Non-containerized environments (VMs, bare metal) are well-understood and fairly predictable; Docker and Kubernetes are moving targets. There are "known unknowns".
As an example, I am involved in a project that uses continuous delivery for deploys, and we recently had an incident where the GKE node ran out of inodes because Docker was keeping all the layers of dead containers around. Kubernetes handles this correctly: Best-effort pods were evicted and the node went back to being ready once the inode use went down. PostgreSQL would have stayed up in this case, but it was still a little surprising that GKE, which is nominally managed, does not have a process in place for cleaning up Docker's garbage. (Edit: Apparently it's a bug .)
When discussing Docker and Kubernetes, there are very often edge cases that come up. For example, until a couple of months ago, Kubernetes had a serious bug that would often cause the wrong network volume to be mounted to a new pod. You can be the world's best containerized-database admin and still be surprised by things like this, which have nothing to do with the nature of containers, and everything to do with the specifics of the software that controls them.
"containerd is all we wanted from @docker in @kubernetesio and none of what we didn't need: kudos to the team!"

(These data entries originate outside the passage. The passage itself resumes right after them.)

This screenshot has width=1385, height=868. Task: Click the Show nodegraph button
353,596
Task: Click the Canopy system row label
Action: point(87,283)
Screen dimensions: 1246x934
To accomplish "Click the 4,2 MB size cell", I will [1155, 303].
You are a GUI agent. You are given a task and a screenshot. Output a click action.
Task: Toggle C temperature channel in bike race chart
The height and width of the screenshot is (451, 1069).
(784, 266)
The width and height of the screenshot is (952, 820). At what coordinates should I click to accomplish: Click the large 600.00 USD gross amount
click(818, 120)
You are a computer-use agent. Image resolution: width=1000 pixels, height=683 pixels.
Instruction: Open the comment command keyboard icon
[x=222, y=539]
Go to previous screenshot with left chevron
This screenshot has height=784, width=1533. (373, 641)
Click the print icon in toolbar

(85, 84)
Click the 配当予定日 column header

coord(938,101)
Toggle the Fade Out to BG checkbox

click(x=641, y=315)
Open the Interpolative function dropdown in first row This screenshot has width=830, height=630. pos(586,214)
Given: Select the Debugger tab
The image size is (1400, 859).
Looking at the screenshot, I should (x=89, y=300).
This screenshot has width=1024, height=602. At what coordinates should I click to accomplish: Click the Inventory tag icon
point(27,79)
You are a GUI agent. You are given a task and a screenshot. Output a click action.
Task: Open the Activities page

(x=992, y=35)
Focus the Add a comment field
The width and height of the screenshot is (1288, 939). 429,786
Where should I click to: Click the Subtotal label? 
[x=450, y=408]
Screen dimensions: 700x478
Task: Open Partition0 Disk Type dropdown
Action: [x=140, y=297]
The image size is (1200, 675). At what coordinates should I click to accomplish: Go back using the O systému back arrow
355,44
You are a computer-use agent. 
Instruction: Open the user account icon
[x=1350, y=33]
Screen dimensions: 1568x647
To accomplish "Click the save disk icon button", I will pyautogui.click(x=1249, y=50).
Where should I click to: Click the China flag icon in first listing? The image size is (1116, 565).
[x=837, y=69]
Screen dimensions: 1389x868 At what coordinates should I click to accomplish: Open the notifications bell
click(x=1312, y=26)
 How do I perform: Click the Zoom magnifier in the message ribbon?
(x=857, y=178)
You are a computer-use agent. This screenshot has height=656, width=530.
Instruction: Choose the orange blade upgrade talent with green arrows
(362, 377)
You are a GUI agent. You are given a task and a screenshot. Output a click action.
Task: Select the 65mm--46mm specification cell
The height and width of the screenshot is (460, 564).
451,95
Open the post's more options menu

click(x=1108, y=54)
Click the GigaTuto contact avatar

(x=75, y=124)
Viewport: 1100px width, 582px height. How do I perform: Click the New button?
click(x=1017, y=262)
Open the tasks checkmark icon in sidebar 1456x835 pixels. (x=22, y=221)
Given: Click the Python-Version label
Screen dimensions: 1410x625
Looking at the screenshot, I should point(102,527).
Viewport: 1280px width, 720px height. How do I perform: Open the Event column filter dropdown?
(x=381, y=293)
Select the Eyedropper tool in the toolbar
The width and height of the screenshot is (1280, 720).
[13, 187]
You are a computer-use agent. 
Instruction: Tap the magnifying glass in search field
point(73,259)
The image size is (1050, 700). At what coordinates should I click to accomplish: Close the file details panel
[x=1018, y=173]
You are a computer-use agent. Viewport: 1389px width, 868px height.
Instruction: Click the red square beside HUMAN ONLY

For example, I'd be able to upgrade by just starting another container and replicating into it, then routing traffic over. I'd retain the option of rolling back by routing traffic back if anything goes wrong. I'd be able to spin up/down redundant read-only replicas simply by changing the number of replicas. And other apps would be able to piggyback on Kubernetes' discovery system (typically you let service names resolve into IPs/SRV records through DNS). And so on.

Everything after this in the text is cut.